Previous warm phases have also coincided with increased precipitation on the U.S. West Coast, signaling potential relief for California from a severe drought.
Before January of 2014, the world experienced a 15-year period of mostly negative values for the Pacific oscillation, according to data maintained by Nathan Mantua, an atmospheric scientist at the National Oceanic and Atmospheric Administration’s (NOAA) Joint Institute for the Study of the Atmosphere and Oceans.
That period saw only weak or moderate El Nino events. During the 21 years before that, the Pacific oscillation values trended mostly positive, a period that coincided with the 1982-83 and 1997-98 El Nino events, two of the strongest on record.

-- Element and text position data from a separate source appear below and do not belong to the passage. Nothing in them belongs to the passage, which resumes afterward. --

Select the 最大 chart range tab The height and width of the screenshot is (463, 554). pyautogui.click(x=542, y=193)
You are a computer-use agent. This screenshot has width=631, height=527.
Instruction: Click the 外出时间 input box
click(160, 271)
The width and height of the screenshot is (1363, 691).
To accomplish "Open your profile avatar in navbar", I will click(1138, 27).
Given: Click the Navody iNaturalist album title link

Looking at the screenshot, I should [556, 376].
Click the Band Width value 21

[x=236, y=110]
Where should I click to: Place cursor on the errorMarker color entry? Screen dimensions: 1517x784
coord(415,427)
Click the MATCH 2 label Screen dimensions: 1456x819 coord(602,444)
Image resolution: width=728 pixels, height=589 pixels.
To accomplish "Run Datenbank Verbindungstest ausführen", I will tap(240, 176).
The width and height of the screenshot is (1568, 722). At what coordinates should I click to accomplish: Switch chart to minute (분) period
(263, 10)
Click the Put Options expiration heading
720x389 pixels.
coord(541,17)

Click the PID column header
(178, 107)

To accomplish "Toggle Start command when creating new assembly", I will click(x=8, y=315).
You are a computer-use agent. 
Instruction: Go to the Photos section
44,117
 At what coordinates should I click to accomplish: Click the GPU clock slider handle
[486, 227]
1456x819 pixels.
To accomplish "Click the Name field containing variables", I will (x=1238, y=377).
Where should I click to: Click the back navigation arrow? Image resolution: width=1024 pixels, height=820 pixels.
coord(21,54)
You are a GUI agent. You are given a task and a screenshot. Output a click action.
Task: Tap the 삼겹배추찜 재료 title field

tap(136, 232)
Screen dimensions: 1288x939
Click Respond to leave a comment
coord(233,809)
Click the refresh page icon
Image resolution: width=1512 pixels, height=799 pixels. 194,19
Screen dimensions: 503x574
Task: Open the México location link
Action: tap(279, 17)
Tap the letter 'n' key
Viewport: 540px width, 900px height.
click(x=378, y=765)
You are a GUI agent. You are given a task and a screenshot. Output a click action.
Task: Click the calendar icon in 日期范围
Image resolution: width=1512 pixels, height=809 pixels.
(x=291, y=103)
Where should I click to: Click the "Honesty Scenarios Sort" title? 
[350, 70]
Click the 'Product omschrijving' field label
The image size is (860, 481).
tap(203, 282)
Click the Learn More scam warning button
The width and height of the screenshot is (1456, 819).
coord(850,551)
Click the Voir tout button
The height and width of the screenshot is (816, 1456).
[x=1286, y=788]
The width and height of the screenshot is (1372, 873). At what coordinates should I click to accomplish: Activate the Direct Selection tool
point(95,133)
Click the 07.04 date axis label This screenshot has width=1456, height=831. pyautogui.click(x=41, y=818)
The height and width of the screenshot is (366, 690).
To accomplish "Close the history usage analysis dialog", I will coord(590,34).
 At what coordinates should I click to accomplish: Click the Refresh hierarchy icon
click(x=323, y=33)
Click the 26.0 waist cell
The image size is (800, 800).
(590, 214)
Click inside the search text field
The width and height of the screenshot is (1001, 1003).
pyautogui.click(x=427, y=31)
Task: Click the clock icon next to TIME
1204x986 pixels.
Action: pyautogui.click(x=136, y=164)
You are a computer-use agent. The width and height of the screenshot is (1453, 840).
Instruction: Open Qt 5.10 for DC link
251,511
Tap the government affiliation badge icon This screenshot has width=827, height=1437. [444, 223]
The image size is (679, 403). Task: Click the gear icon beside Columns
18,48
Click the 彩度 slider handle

Now, scientists are beginning to wonder if the 15-year period of relative El Nino calm is coming to a close, marking the start of a warmer, stormier era akin to the 1980s and 90s.
The PDO index has been positive for 22 months through October, the longest such streak since a 26-month positive period between 2002 and 2004. Scientists are not sure if the current streak marks a longer-term turnaround or just a temporary blip like the 2002-2004 streak.
“It’s more likely that we’ll have a change in phase and we’ll remain in positive territory,” said Kevin Trenberth of the National Center for Atmospheric Research in Boulder, Colorado, noting that while a decadal shift was far from a guarantee, the odds in favor are approximately 2-to-1.
In many ways, the weather of the 15 years before 2014 has resembled that of the mid-1940s to mid-1970s, the last prolonged period of a negative Pacific oscillation cycle, with drought in the American West and very few El Ninos, Patzert said.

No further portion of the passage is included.